世界初!無人自動運転でコメ・麦の収穫が可能なコンバインを発売

 無人で作業を行ってくれる農業用機械。かなり大規模な農場での使用が前提の機械だろうけれど、未来の畑には、こういった機械が普通に動く時代になるのかな。ここまで大型でなくても、もっと小型の自動運転の機械も出してくれないかしらん。

 2000万という金額はお高く感じるけれど、まあ観光バスだって、漁船だって、新品の価格はそれくらいするしな。

 それにしても、知らず知らずの内に、着実に機械の無人化・自動化は進んでいるんだろう。その反面、これは熟練の人間がやらなきゃ仕事にならない、という分野もあると思う。こういう話になると、「機械が人間の仕事を奪ってしまう」という話になりがちだけど、私は必ずしもそれだけとは思っていない。

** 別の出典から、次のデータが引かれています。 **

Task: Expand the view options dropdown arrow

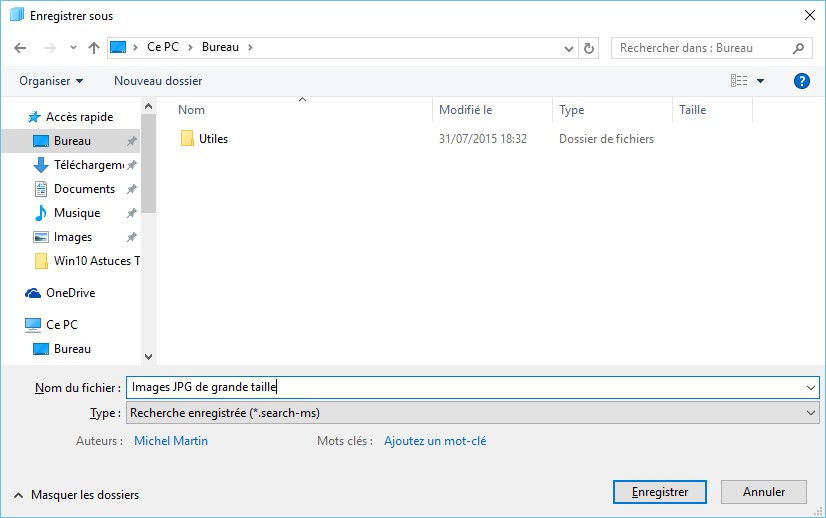Action: [x=760, y=81]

 例えば、何かの作業をする時に、あなたは機械を買ったとする。さあこれで、思うような仕事が出来るだろうと、普通は思う。ただ・・・これは私の経験則なんだけど、機械って、その所有者を試すような事をする。「はたしてお前に、この機械を使いこなせるか」と挑戦状を叩きつけられるような経験をする。

 機械を買って、早速作業をしてみる。しかし、思ったように上手くいかない。その理由がまるで判らない。機械の説明書を何度も見ながら、確認しながらやってみても、上手くいかない。ついには不具合や故障を発生させて、その対応に追われる。

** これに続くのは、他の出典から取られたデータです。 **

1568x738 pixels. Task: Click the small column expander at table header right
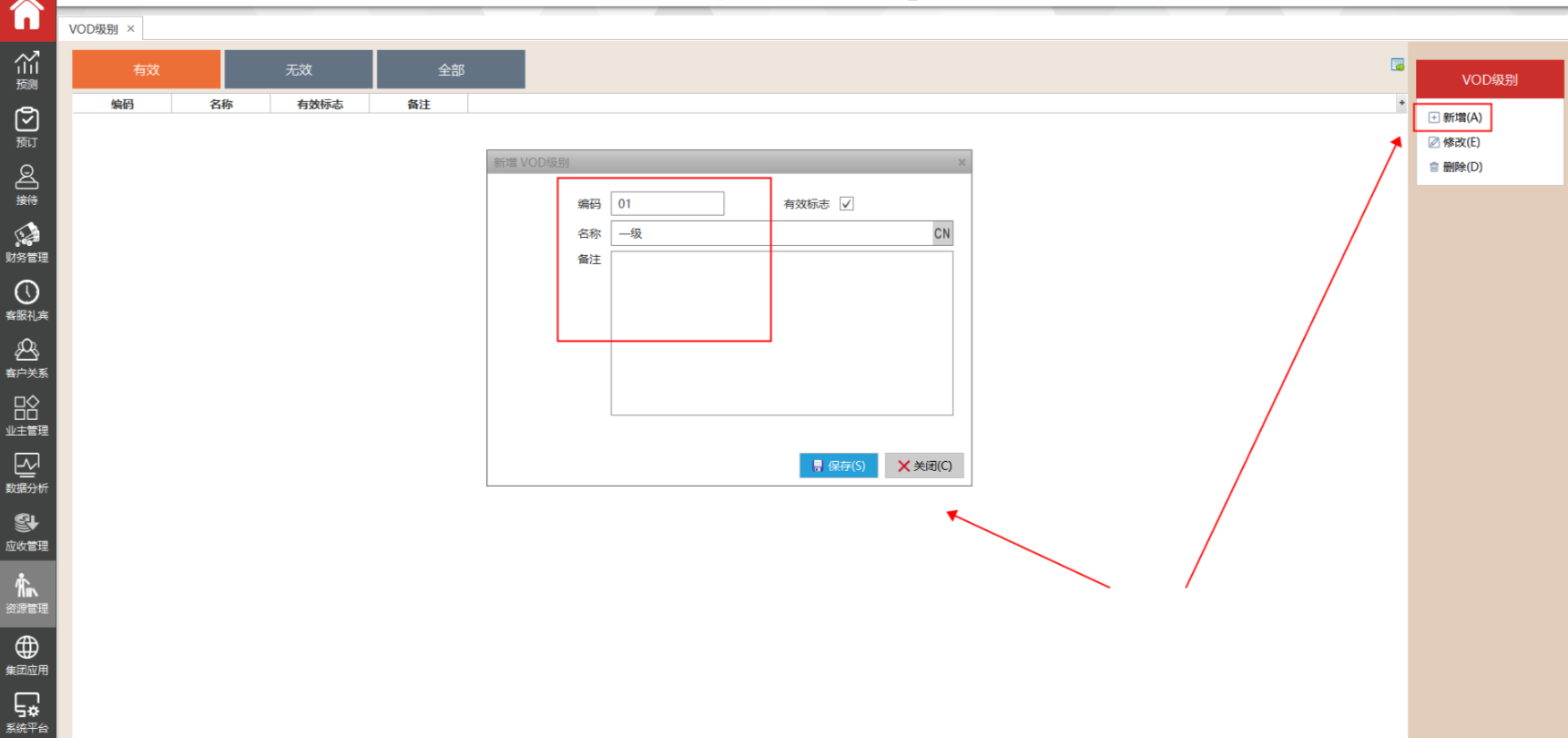tap(1401, 104)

 こういった、機械を購入した人にとっては理不尽とも思える洗礼を、機械から受ける。でも結局、機械を完全に自分の手足のように扱える熟練になるためには、こういった機械からの意地悪な挑戦状に受けて立って、克服するくらいじゃないと、なかなか機械はその人の物にはなってくれない。

 うーん、嘘みたいな事を書いているようだけれど、実感として判ってくれる人はいると思う。

 まあ、あれです。馬を乗りこなすには、きちんと、その馬の「主人」にならないといけないのと、似た感覚かな。道具を動かす人間ではなく、道具に動かされるだけの人間になってしまうことは、機械を入手したときにはよくある。

 あー、そこで思い出すんだけど、前回は人工知能についてちょっと書いたけど、人工知能だって、人間はそれを使う存在になるべきであって、「使われる」存在になっていいわけではない。人工知能は、まだ馬で言ったら仔馬かもしれないが、仔馬の内に、しっかりと人間自身が、その「主人」になれるように、機械を制御するすべを覚えると同時に、人間自身も、人工知能を扱う「熟練」を目指すべきだろう。

 やはり、そんな時に大事になってくるのが、「倫理」については人間がしっかりと基準を決める、という事なんだろうな。

 例えばですね、人工知能に対して、「有害物質を地球上に拡散しない産業や経済を、どうして作っていけば良いか」という問いかけをしたとする。そしたら、人工知能の方は「いっそ人間を遺伝子レベルで改造を施し、どんな有害物質にも負けない新しい人類になったらどうでしょうか。今後、宇宙開発が進んで、地球以外の惑星に乗り出していく事を考えても、そちらの方が利点は多いでしょう。」

 なんて返答をしたらどうだろう。

 人間は、人間を改造するべきなのか、それともそれは良くないことなのか。これは倫理的な問題になってくる。人工知能は、質問すれば合理的な答えは幾らでも出してくれるだろう。しかし、沢山出てくる答えの中で、倫理的な判断を求められたときに、しっかりと考えて決断ができるかどうか。

 これからも機械は発達していくだろうが、人間に「熟練」が求められる時期も、まだまだ続くと思う。